On December 5, Scottish Government Minister, Ash Denham MSP will meet with women who have survived prostitution at Holyrood at an event marking the 20th anniversary of Sweden’s influential ‘Sex Purchase Act.’
This Swedish criminalised paying for sex, but decriminalised selling sex, in order to tackle demand for the sex trade and support victims to access support.
MSPs, survivors and campaigners at the event – Twenty Years On: What Scotland can learn from Sweden’s ground-breaking law to tackle demand for prostitution and sex trafficking? – will urge the Scottish Government to follow Sweden’s lead by criminalising paying for sex, decriminalising selling sex and providing support and exiting services for victims of sexual exploitation.
The Scottish Government currently recognises prostitution as a form of violence against women in ‘Equally Safe’ – the Government’s national strategy for ending violence against women and girls.
Paying for sex is still legal in Scotland, however, while victims of sexual exploitation can face arrest for soliciting in a public place.
Ruth Maquire MSP, Co-convenor of the Cross-Party Group on Commercial Sexual Exploitation, said: “It’s a privilege to sponsor this important event in our Scottish Parliament and I am delighted that Minister Ash Denham will be joining us to hear directly from survivors.
“As long as our bodies are objectified, commodified and reduced to something to be bought and sold, used and traded, we won’t have equality. And, we will be failing in our promise to eliminate violence against women and girls if we don’t also address head on the single root cause of this particular form of violence – which is male demand.
“We can do this by criminalising the purchase of sexual access to womens bodies – whilst decriminalising prostituted women and providing properly resourced specialist services to help women leave.”
Diane Martin CBE, a survivor of prostitution and sex trafficking, said: “As a Scottish survivor of prostitution and sex trafficking, I am proud of my Government’s recognition of prostitution as exploitation and violence against women and girls; but now is the time to apply that understanding in a legislative and operational way.

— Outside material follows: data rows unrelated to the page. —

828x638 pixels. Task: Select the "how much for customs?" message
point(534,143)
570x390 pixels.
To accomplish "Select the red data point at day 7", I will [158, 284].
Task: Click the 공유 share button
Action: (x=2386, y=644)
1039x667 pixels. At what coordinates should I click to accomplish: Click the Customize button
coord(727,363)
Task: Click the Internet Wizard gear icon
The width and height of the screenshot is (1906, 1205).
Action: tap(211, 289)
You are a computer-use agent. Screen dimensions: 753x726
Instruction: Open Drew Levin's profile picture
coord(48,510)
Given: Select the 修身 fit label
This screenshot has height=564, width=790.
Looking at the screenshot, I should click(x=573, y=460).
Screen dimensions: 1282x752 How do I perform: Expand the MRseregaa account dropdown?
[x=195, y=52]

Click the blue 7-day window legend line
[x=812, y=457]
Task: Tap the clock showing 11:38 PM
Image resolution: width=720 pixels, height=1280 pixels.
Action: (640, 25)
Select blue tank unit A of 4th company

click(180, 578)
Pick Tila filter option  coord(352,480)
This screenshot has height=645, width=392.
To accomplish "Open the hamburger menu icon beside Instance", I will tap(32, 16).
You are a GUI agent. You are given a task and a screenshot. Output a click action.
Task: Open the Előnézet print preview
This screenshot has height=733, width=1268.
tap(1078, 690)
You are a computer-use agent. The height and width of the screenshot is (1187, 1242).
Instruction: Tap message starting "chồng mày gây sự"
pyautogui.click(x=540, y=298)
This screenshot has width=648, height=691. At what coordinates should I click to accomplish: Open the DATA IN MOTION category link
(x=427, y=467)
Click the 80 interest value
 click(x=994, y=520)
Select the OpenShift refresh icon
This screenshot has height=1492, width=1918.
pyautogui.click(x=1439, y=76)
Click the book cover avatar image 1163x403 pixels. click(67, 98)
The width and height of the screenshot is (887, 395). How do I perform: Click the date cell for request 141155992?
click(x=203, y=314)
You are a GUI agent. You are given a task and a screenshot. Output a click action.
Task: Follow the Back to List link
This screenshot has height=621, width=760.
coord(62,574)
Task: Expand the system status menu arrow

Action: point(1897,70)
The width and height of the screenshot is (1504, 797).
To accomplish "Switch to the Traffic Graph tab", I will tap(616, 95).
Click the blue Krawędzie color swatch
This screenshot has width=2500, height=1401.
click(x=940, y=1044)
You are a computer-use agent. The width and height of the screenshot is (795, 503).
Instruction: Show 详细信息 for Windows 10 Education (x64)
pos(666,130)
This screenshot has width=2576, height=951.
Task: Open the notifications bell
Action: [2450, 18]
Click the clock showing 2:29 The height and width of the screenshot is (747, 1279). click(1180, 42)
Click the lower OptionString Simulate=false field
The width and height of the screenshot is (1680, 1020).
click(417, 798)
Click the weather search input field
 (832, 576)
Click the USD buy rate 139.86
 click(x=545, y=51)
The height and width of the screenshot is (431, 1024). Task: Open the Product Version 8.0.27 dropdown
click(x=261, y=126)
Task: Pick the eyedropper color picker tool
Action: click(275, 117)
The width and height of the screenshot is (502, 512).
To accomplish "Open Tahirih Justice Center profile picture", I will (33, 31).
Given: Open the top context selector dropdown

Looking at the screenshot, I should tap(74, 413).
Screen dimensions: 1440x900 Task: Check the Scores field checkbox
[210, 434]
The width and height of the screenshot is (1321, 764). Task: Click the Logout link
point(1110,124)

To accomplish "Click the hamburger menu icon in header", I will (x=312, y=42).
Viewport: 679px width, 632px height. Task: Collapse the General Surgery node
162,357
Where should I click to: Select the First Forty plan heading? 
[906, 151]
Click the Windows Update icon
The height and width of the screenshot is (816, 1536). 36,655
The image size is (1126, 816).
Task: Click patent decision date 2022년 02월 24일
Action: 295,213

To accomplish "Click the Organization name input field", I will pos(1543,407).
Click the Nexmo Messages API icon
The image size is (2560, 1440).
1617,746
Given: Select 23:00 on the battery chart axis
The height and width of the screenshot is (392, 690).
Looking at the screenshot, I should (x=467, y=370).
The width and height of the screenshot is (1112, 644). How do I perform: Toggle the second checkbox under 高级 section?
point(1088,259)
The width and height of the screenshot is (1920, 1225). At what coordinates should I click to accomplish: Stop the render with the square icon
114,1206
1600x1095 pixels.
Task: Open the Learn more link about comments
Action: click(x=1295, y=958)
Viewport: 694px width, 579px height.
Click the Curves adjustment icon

“We must address the realities and lived experiences of those on the receiving end of this entitled and harmful sexual exploitation.
“By decriminalising those exploited through systems of prostitution and providing exiting solutions for them – while robustly tackling gender inequality and the demand created by sex buyers, pimps and highly organised gangs through the criminal justice system – we would send an uncompromising message that in Scotland, women and girls are not for sale.”